━━━━━ DATA FOR THIS EXERCISE
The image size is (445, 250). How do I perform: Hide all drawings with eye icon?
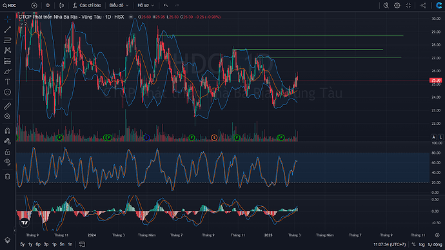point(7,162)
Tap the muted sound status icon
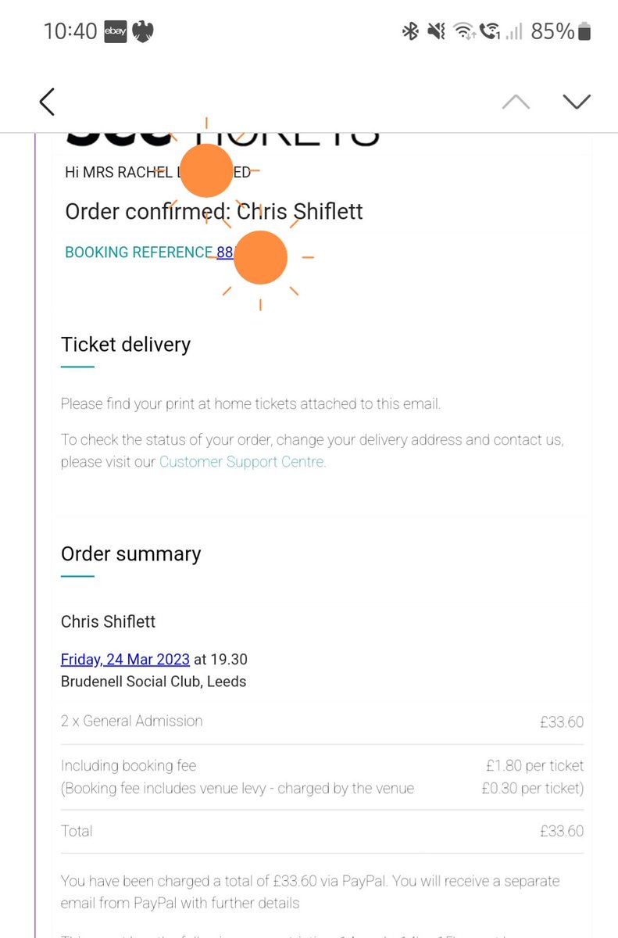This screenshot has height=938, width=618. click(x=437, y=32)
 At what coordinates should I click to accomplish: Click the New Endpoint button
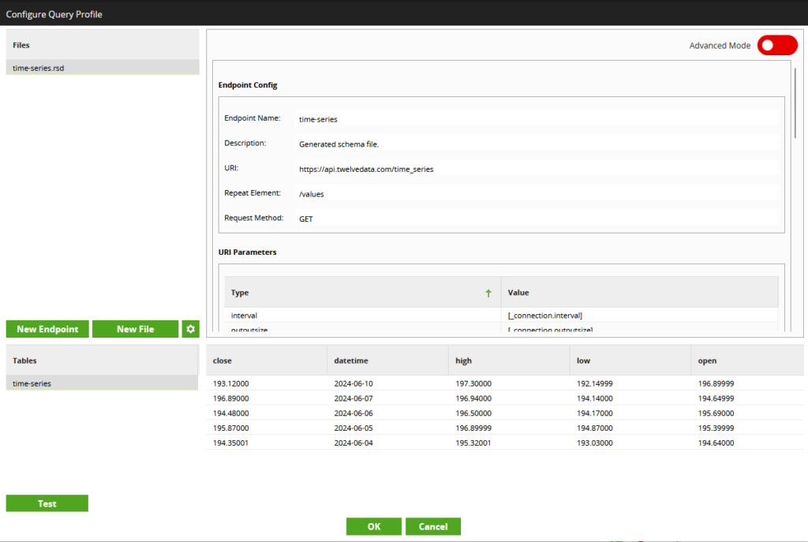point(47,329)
━━━━━━━━━━
*GOAL:* Reproduce each line of the data above word for word, leaving out the pictures.

*SOLUTION BELOW:*
The image size is (445, 250). How do I perform: Hide all drawings with eye icon?
point(7,162)
Tap the muted sound status icon
This screenshot has height=938, width=618. click(x=437, y=32)
 At what coordinates should I click to accomplish: Click the New Endpoint button
point(47,329)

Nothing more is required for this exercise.